Du côté des opérateurs luxembourgeois, Claude Bizjak défend clairement la proposition faite par la Présidence lettone, dont il souligne qu’elle "se base sur une étude très poussée, qui a été effectuée par le corps des régulateurs télécoms européens (Berec)". Claude Bizjak rappelle que cette étude concluait en décembre 2014 que l’implémentation du principe 'roaming like at home' n’était actuellement "pas soutenable économiquement". Le principe du "roaming like at home" revient à supprimer les frais d’itinérance en payant le même prix que l’on appelle dans le pays où l’on se trouve ou dans un autre pays de l’UE.

"In fine, la décision ne va donc pas à l’encontre des intérêts des consommateurs, mais au contraire, elle rectifie une proposition qui aurait risqué d’enchérir les services mobiles nationaux"
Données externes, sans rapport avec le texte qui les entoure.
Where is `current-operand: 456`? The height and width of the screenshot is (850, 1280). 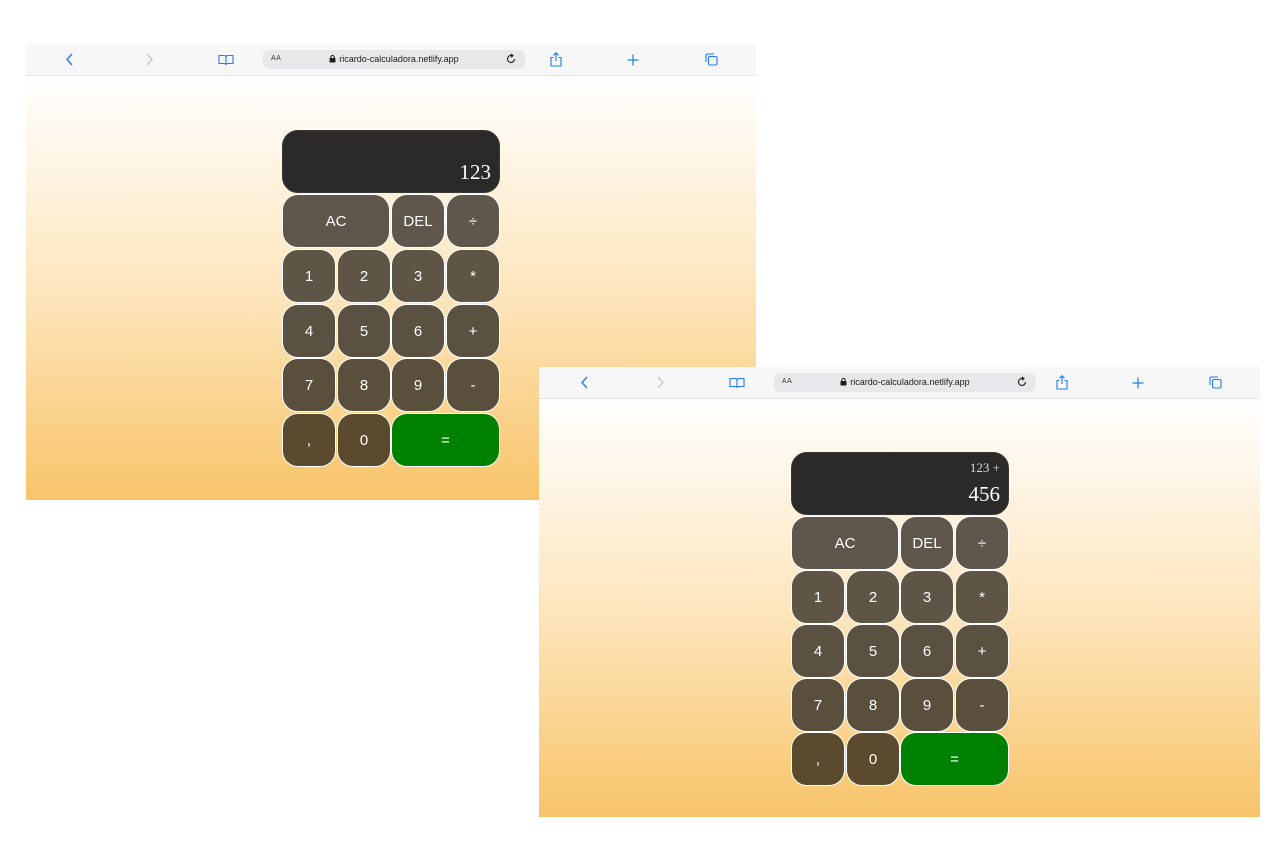
current-operand: 456 is located at coordinates (984, 494). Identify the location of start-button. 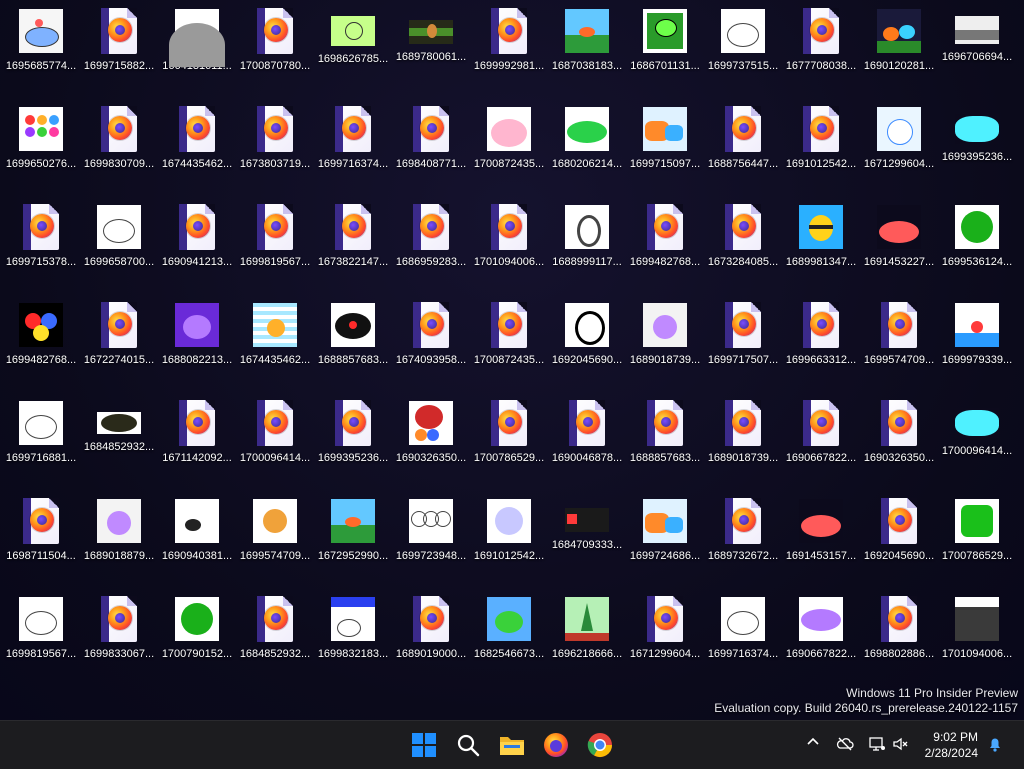
(424, 745). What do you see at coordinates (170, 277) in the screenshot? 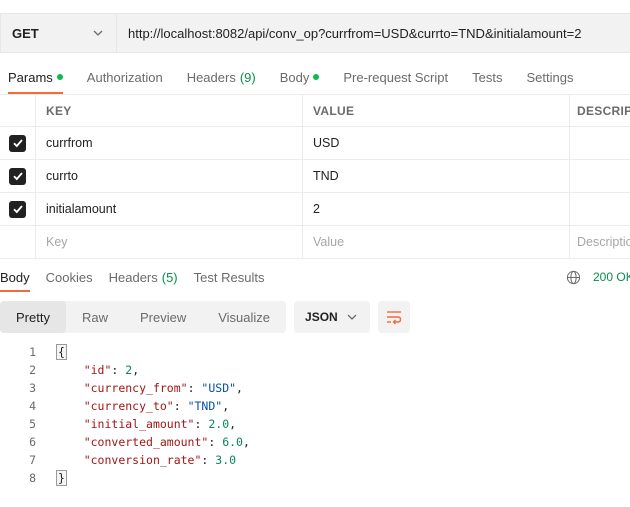
I see `response-tab-headers-count: (5)` at bounding box center [170, 277].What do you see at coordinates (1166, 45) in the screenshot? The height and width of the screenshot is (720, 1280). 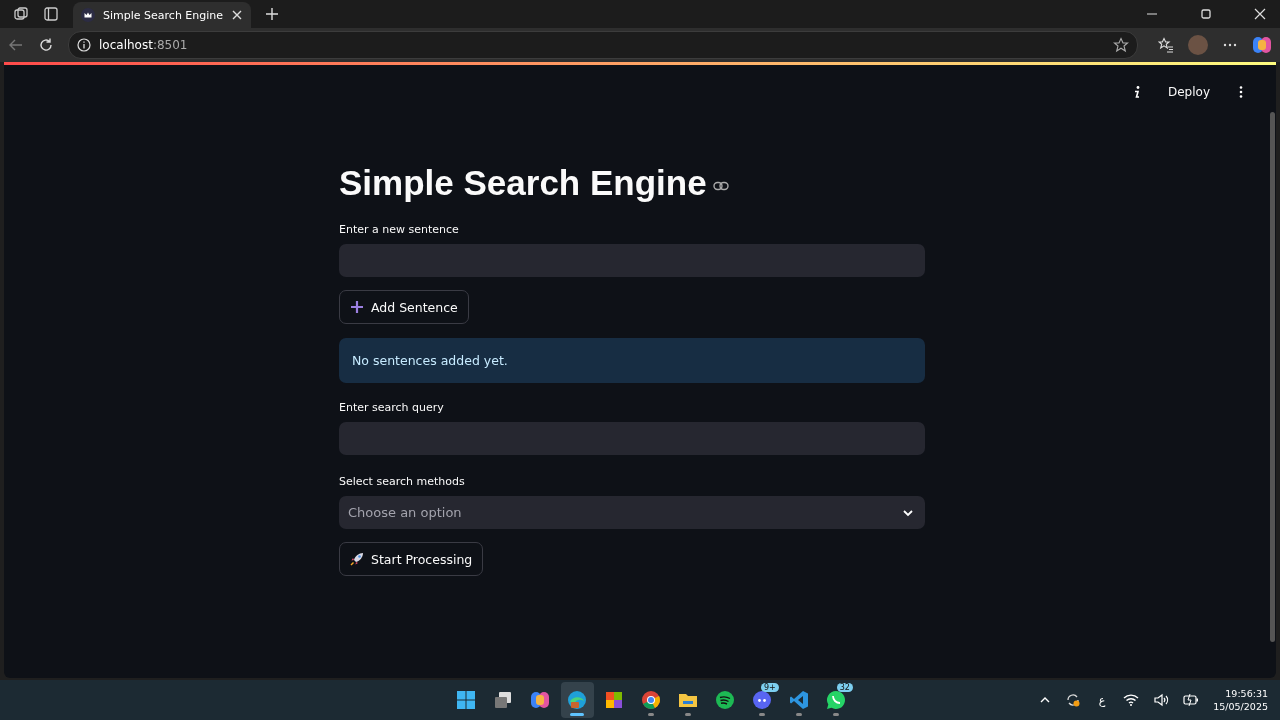 I see `favorites-icon` at bounding box center [1166, 45].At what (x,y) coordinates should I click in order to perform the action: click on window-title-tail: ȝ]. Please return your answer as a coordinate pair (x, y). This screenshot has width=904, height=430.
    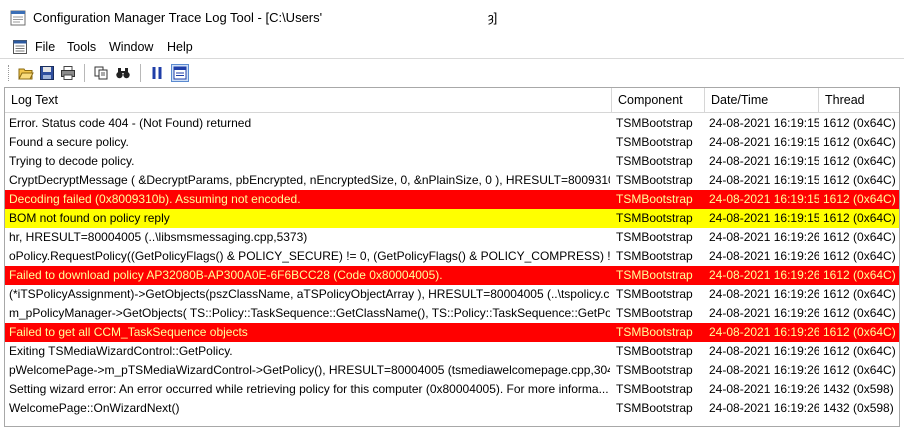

Le logo de la Fédération des opérateurs alternatifs du Luxembourg (OPAL)Le secrétaire général de l’Opal explique la réalité à laquelle les opérateurs luxembourgeois sont confrontés au quotidien : "dans la pratique, pour tout le trafic généré en roaming par leurs clients, les opérateurs luxembourgeois sont tenus de rétribuer les opérateurs étrangers sur la base de tarifs wholesale qui sont souvent plus élevés que les prix nationaux offerts aux clients finaux".  Les tarifs "wholesale" sont tout simplement les tarifs de gros que les opérateurs appliquent entre eux. Claude Bizjak explique par conséquent qu’au Luxembourg, "l’application pure et dure du principe 'roaming like at home' aurait donc immanquablement mené à une augmentation substantielle des tarifs nationaux, ceci au détriment de la grande majorité des clients". "In fine, la décision ne va donc pas à l’encontre des intérêts des consommateurs, mais au contraire, elle rectifie une proposition qui aurait risqué d’enchérir les services mobiles nationaux", conclut le secrétaire général de l’Opal. Autant d’arguments qu’avaient avancés la veille le Premier ministre, qui est aussi ministre des Communications, et un de ses conseillers Pierre Goerens.

Claude Bizjak précise toutefois "que la réglementation n’a de facto pas été repoussée à 2018". Il explique en effet que le document mis sur la table par la Présidence lettone "prévoit la mise en place d’un nouveau mécanisme de régulation ('basic roaming allowance') qui pourrait entrer en vigueur dès l’été 2016".

 "Ce dernier serait réévalué au plus tard en 2018", poursuit le secrétaire général de l’Opal qui estime que cela "permettra aux pouvoirs politiques et aux opérateurs mobiles de trouver une solution qui ne mettra pas en péril le développement des infrastructures mobiles en Europe".

"Le roaming avait, a et aura toujours un coût – en tout cas pour les opérateurs"

Invité à réagir aux commentaires de l’ULC, qui avait pris position par voie de communiqué le 30 janvier en affirmant que "les frais d’itinérance constituent un bénéfice pur" pour l’industrie des télécommunications, Claude Bizjak juge que cette affirmation "témoigne d’un manque de compréhension du fonctionnement de l’itinérance".

 "Il est clair que les frais d’itinérance wholesale facturés par les opérateurs étrangers ne permettent pas aux opérateurs luxembourgeois d’appliquer purement et simplement les tarifs nationaux en roaming", justifie le secrétaire général de l’Opal qui estime que "la simple existence de ces tarifs wholesale (souvent plus élevés que certains tarifs nationaux pratiqués au Luxembourg, ainsi que le précise la rédaction de Paperjam) suffit à démontrer qu’il ne s’agit pas d’un 'bénéfice pur'". "Le roaming avait, a et aura toujours un coût – en tout cas pour les opérateurs", assure Claude Bizjak en affirmant que "c’est d’ailleurs aussi la conclusion de la Commission européenne".